Selon lui, dès les premières révélations autour de cette affaire, des signaux politiques forts ont été envoyés pour minimiser la portée des accusations. Il rappelle qu’au moment où les soupçons commençaient à émerger, le Premier ministre avait publiquement affiché son soutien au directeur général concerné lors d’un meeting politique, affirmant qu’aucun scandale n’existait dans ce dossier.
Pourtant, souligne Bachir Fofana, la Cour suprême avait déjà évoqué à cette période un « soupçon de prévarication sur les ressources publiques ». Il estime que, par la suite, l’attention de l’opinion a été progressivement détournée du cœur du dossier à travers diverses prises de position politiques et institutionnelles.
Le journaliste cite notamment l’intervention du député Guy Marius Sagna à l’Assemblée nationale. Selon lui, ce dernier aurait exercé des pressions sur l’ancien ministre Alassane Sall en lien avec cette affaire. Il évoque également la multiplication de questions orales et écrites autour du dossier, contribuant, à ses yeux, à son instrumentalisation politique.
Bachir Fofana s’est également interrogé sur l’évolution de la position de la Cour suprême. Il rappelle qu’en octobre 2024, la juridiction avait suspendu la poursuite du marché concerné en raison des soupçons relevés, dans l’attente d’un examen approfondi du dossier sur le fond.
Cependant, en février 2025, la même Cour suprême a finalement autorisé la reprise du marché. Une décision que le journaliste juge surprenante. Selon lui, ce revirement aurait été motivé par un élément présenté comme nouveau par l’État du Sénégal après des échanges avec les bailleurs du projet, notamment la Banco Santander et l’agence espagnole de crédit à l’exportation.

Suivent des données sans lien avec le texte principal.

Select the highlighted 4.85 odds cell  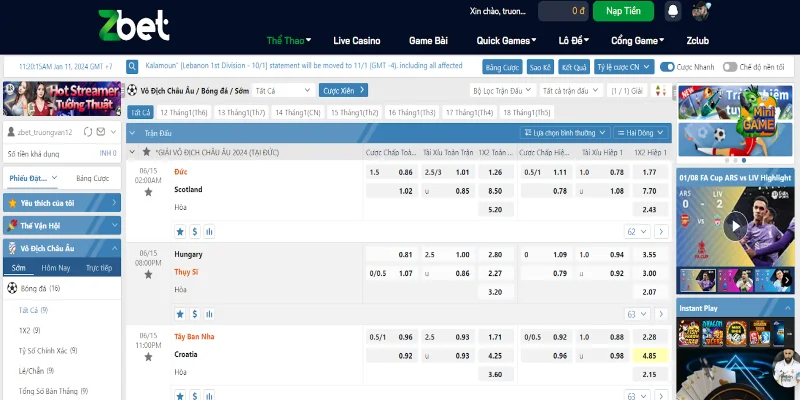coord(649,355)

D’après les explications avancées, les partenaires financiers n’auraient pas suspendu le financement du projet, mais uniquement les décaissements. Bachir Fofana considère que cette nuance terminologique entre « suspension du financement » et « suspension des décaissements » a été déterminante dans la réévaluation du dossier par la justice.
Enfin, il affirme que la Cour suprême aurait accepté cette nouvelle argumentation en retirant le dossier à la Chambre administrative pour le confier à la Chambre civile, une décision qu’il qualifie d’« extrêmement bizarre » et qui, selon lui, soulève encore de nombreuses interrogations sur la gestion de cette affaire.